Princess Alexandra Victoria of Schleswig-Holstein-Sonderburg-Glücksburg (21 April 1887 – 15 April 1957) was the second-eldest child and daughter of Frederick Ferdinand, Duke of Schleswig-Holstein and his wife Princess Karoline Mathilde of Schleswig-Holstein-Sonderburg-Augustenburg.

Early life

Princess Alexandra Victoria was born on 21 April 1887 at Grünholz Castle in Schleswig-Holstein, Prussia as the second-eldest child and daughter of Frederick Ferdinand, Duke of Schleswig-Holstein and his wife Princess Karoline Mathilde of Schleswig-Holstein-Sonderburg-Augustenburg, a great-niece of Queen Victoria.

Alexandra Victoria's father was the eldest son of Friedrich, Duke of Schleswig-Holstein-Sonderburg-Glücksburg and a nephew of Christian IX of Denmark. He had succeeded to the headship of the House of Schleswig-Holstein-Sonderburg-Glücksburg and the title of duke upon the death of his father on 27 November 1885.

Marriages and issue

Prince August Wilhelm

Alexandra Victoria's first husband was her first cousin Prince August Wilhelm of Prussia, the son of Wilhelm II, German Emperor and his wife Augusta Victoria, a sister of Alexandra Victoria's mother.

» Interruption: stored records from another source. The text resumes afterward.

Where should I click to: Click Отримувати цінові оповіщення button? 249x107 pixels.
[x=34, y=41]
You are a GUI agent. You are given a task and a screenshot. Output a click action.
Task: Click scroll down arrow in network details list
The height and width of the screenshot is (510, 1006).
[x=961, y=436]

They married on 22 October 1908 at the Royal Palace of Berlin. The marriage was arranged by the Emperor and Empress, but it was relatively happy. Alexandra was a great favorite of her mother-in-law, especially since the Empress was also her own aunt. A contemporary of the court, Princess Catherine Radziwill, commented that Alexandra "had always shown herself willing to listen to her mother-in-law. She is a nice girl - fair, fat, and a perfect type of the 'Deutsche Hausfrau' dear to the souls of German novel-writers". Another contemporary wrote that the marriage had been a love match, and that Alexandra was a "charmingly pretty, bright girl".

The couple had planned to take up residence in Schönhausen Palace in Berlin, but changed their mind when August Wilhelm's father decided to leave his son the Villa Liegnitz in the Sanssouci Park in Potsdam. Their residence developed into a meeting place for artists and scholars.

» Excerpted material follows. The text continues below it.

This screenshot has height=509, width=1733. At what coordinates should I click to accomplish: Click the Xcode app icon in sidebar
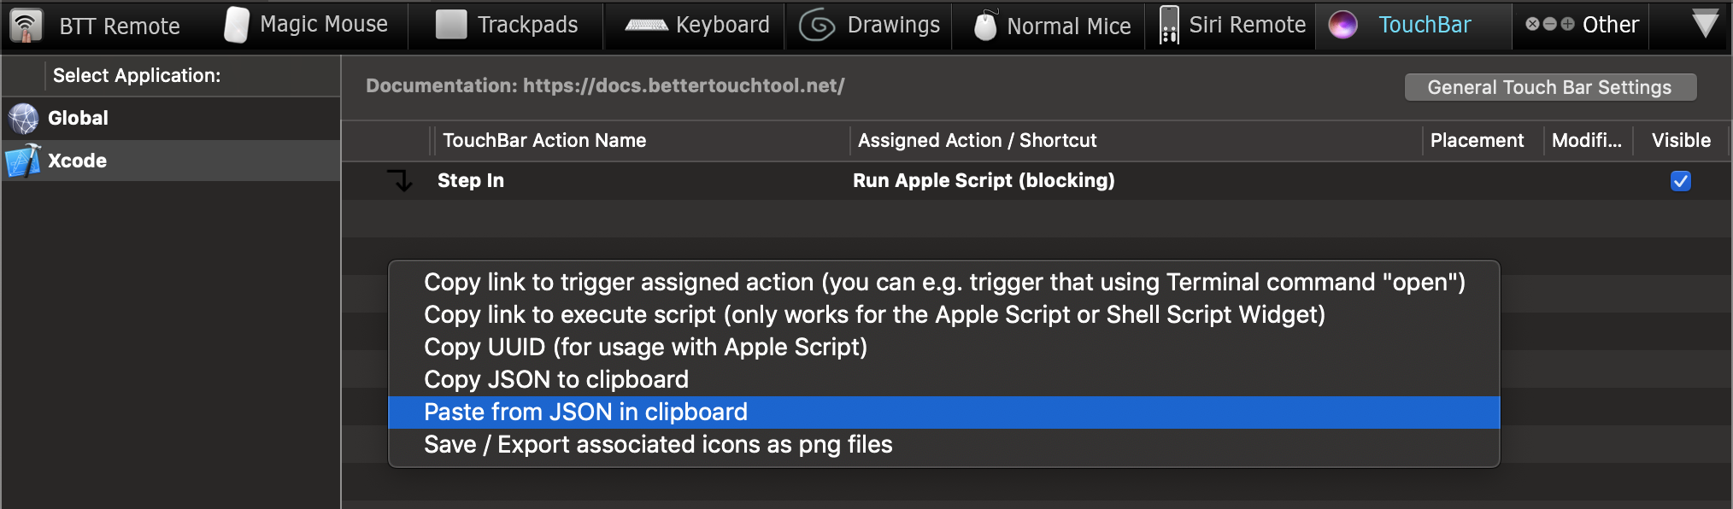click(x=23, y=161)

Alexandra Victoria and August Wilhelm had one son:

Prince Alexander Ferdinand of Prussia (26 December 1912 – 12 June 1985)

During the First World War, August Wilhelm was made district administrator (Landrat) of the district of Ruppin; his office and residence was now Schloss Rheinsberg. His personal adjutant Hans Georg von Mackensen, with whom he had been close friends since his youth, played an important role in his life. These "pronounced homophilic tendencies" contributed to the failure of his marriage to Princess Alexandra Victoria. They never undertook a formal divorce due to the opposition of  August Wilhelm's father, Kaiser Wilhelm II.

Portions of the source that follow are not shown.